**Your assignment**
Convert the listing lines between the line holding "This screenshot has height=478, width=740." and the line holding "Identify the location of cell: 89.", inclusive, into a JSON list of strings, one string per line, with blank lines omitted.

**The records**

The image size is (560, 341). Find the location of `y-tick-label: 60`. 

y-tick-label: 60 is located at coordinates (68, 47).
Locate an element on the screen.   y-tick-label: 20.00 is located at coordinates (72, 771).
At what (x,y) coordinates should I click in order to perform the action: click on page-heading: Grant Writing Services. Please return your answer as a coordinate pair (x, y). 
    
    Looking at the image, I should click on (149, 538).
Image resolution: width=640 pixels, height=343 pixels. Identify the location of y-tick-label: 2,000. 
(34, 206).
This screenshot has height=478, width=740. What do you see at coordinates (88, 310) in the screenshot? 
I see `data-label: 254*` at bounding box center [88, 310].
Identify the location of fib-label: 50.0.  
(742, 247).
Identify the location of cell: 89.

---

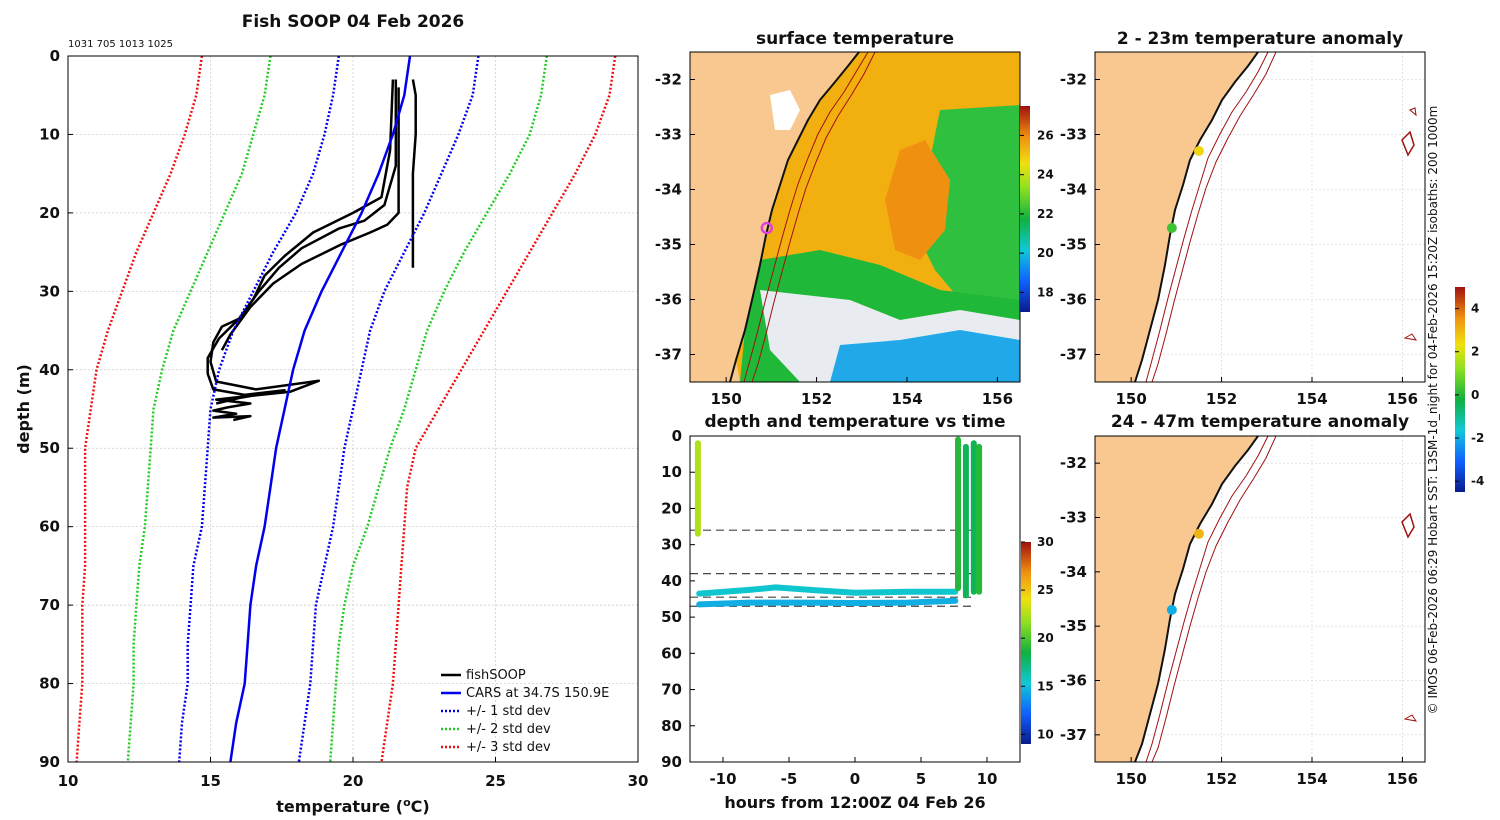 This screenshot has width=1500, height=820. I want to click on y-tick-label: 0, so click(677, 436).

**Solution below**
[
  "This screenshot has height=478, width=740. What do you see at coordinates (88, 310) in the screenshot? ",
  "I see `data-label: 254*` at bounding box center [88, 310].",
  "Identify the location of fib-label: 50.0.  ",
  "(742, 247).",
  "Identify the location of cell: 89."
]